The man behind Al Maryah Central
Kenneth A. Himmel has spent the last 35 years working on some of America’s most prestigious projects. His list of achievements include New York’s Time Warner Center, CityPlace in Palm Beach Florida, and is currently the driving force behind the Hudson Yards development — the largest private real estate project in US history. Yet the project he says he is most proud of is a little closer to home. As President and CEO of Related Urban and Co-Managing Partner of Gulf Related — a joint venture between [American retail giant] Related Companies and the UAE alternative asset management and investment firm, Gulf Capital; — Himmel is masterplanning Abu Dhabi’s Al Maryah Central. It is, he says over the phone from New York, “a phenomenal project that is tremendously underrated. By the time the next phase of the Al Maryah is done, I believe it will be one of the top five projects in the world.
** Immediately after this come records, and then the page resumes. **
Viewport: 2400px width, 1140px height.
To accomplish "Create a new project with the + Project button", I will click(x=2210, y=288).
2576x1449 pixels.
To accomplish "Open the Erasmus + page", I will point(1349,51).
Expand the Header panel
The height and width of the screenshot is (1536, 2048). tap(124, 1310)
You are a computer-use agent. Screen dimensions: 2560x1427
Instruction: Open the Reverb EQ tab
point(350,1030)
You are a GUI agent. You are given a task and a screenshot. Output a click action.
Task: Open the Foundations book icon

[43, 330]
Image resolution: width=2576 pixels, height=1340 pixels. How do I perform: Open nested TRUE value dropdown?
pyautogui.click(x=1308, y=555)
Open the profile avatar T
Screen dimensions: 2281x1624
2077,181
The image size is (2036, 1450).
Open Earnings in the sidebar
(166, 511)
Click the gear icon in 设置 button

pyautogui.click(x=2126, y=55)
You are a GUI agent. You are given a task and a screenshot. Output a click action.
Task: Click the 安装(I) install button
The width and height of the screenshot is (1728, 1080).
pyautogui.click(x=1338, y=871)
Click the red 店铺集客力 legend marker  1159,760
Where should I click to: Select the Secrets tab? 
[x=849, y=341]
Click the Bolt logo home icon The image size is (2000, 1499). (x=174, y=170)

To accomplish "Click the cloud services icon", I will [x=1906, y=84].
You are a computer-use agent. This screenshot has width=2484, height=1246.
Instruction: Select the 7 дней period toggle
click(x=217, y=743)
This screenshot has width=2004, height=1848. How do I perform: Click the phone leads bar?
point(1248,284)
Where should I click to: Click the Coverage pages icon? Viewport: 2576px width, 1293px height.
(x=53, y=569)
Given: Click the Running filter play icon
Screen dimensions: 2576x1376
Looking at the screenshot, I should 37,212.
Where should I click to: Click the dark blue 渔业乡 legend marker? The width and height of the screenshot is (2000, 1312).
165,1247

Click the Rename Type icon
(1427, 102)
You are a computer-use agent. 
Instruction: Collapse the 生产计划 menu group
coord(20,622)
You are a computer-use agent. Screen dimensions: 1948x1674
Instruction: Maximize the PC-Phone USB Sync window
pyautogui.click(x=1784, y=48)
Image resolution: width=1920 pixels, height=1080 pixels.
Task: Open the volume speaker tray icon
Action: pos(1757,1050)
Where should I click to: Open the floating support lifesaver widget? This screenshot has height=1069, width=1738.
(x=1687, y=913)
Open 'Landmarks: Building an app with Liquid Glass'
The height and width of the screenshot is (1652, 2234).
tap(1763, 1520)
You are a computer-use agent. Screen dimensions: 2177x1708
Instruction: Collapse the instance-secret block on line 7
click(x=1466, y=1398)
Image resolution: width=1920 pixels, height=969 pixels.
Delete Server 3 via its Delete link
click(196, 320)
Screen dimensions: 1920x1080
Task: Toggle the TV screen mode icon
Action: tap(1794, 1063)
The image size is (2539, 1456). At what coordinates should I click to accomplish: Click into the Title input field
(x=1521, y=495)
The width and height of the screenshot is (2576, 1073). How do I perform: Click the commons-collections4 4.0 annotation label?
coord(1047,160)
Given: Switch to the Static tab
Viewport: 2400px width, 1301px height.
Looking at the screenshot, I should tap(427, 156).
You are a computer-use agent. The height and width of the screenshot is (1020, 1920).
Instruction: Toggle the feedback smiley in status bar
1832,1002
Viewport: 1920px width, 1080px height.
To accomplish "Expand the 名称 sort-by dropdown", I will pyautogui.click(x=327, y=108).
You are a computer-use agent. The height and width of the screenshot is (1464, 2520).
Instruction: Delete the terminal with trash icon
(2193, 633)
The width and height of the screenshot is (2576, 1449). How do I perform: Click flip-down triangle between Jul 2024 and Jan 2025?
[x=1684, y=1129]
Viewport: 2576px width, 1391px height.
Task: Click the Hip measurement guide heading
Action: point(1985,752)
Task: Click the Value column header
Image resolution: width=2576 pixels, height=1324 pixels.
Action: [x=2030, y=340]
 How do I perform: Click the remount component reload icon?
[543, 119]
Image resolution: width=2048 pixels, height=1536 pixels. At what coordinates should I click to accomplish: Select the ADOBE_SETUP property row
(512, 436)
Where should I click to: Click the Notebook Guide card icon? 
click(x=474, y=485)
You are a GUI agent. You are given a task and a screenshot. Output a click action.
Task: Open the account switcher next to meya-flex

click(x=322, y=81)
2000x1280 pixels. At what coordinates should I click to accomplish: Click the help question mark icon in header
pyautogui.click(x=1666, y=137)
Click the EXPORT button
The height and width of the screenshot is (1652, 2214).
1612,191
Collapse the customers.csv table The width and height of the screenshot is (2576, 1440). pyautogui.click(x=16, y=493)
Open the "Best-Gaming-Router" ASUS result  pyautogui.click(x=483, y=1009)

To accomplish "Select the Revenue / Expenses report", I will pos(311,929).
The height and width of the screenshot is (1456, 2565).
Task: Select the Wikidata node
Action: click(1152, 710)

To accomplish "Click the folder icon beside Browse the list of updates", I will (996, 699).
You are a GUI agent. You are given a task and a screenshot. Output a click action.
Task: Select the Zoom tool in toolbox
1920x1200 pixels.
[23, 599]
It’s a bold statement to make, especially in a country that has seen the development of the world’s tallest building, monumental manmade islands and the development of the planet’s most modern airports, ports and energy installations. Nevertheless, it’s not a claim without substance. The 15 million sqft of the centrally based Al Maryah Island already includes The Galleria luxury mall, Rosewood Abu Dhabi hotel and a 500-bed Cleveland Clinic, which in itself is a game-changer for healthcare in the region.
The impressive next phase that Himmel is currently working on will see the development of another shopping and entertainment complex — Al Maryah Central — and two 400,000 sqft integrated towers (set for completion by 2019) one with a hotel and serviced apartments and the other with luxury residences.
Himmel confidently predicts that all of this will open for business on March 1, 2018. That’s a bold promise to make, but opening all 1.7 million sqft of the next phase simultaneously doesn’t seem to worry him. “The only way you can open mixed-use projects successfully is to do so at the same time,” he explains. “You only get one chance to make a first impression, and it is better to do that right.”
According to reports from retail companies such as Al Tayer, more than 20 million customers per year are predicted to visit Al Maryah Island’s shopping centres. That figure seems curious at first glance, given the relatively small population of Abu Dhabi, and the reputation of its limelight-hogging neighbour, Dubai. With the enormous success of The Dubai Mall and Mall of the Emirates, which have each become world-renowned tourist attractions in their own right, the burning question is: does the UAE need another mega mall? According to Himmel the answer is a resounding yes.
“Unlike any other part of the world, shopping centres here are a significant social experience,” he explains. “People in the US will go to a shopping centre once every couple of weeks, whereas here it is more like two to three times per week, each time spending on average five hours there. Before places like The Galleria and Yas Mall opened up, people in Abu Dhabi would travel to Dubai on the weekends,” he continues. “We want to offer young people, families and wealthy shoppers the same kind of experience without them having to drive for over an hour to get it.”
With ample retail investment in the project, via the likes of Mubadala, the Chalhoub Group, Al Tayer and Richemont, there is little to suggest that the development has not been carefully considered. Al Tayer alone will deliver the second Bloomingdale’s and first Macy’s outside the US, both of which are bold statements of intent. “Analysis of the current market makes us feel that it can support retail,” Himmel says.
He explains how this “new generation project”, which includes cinemas, leisure and lifestyle facilities located on top of the centre’s car parks, will appeal to young people in Abu Dhabi. As in other markets across the world, the youth demographic is increasingly looking for these types of facilities. “They are more interested in sports, recreation and health,” says Himmel who has observed similar trends in cities like New York. “They are interested in outdoor spaces, especially restaurants, even in an urban environment.”
On a logistical note, anyone who has been stuck in Salam Street’s rush hour traffic will tell you that accessibility to Abu Dhabi’s increasingly busy centre is a very real concern. Due to the central location of Al Maryah Island, access in and around the island has been given paramount importance. The current construction of a series of bridges will better connect the area and create several access routes to the projects.
“Unlike any other part of the world, shopping centres [in the Gulf] are a significant social experience”
One thing is clear to see: it is this combination of creative challenges and the enormity of the project that enticed Himmel. The chance to develop a forward-thinking, urban section of Abu Dhabi that will drive and develop the capital as a whole is not easy to pass up. “The beauty of the work in Abu Dhabi is that the city’s infrastructure was already in place, so the work was more to do with filling a hole,” he says. “What we want to do is not just fill that hole, but take it to another level entirely. Working on a blank canvas like this carries with it a different kind of responsibility; a responsibility of doing it right.”
Shaping the future of a metropolis is a weighty responsibility, and one which will impact multiple generations to come, but Himmel seems uncowed. “The best testament is all the projects we’ve built over the last 30 years,” he explains. “Almost every one of them is still at the top of its market, in every city we’ve built on. You learn from each project, and hopefully live long enough to keep on doing them.”
The UAE’s capital, it would seem, is in safe hands.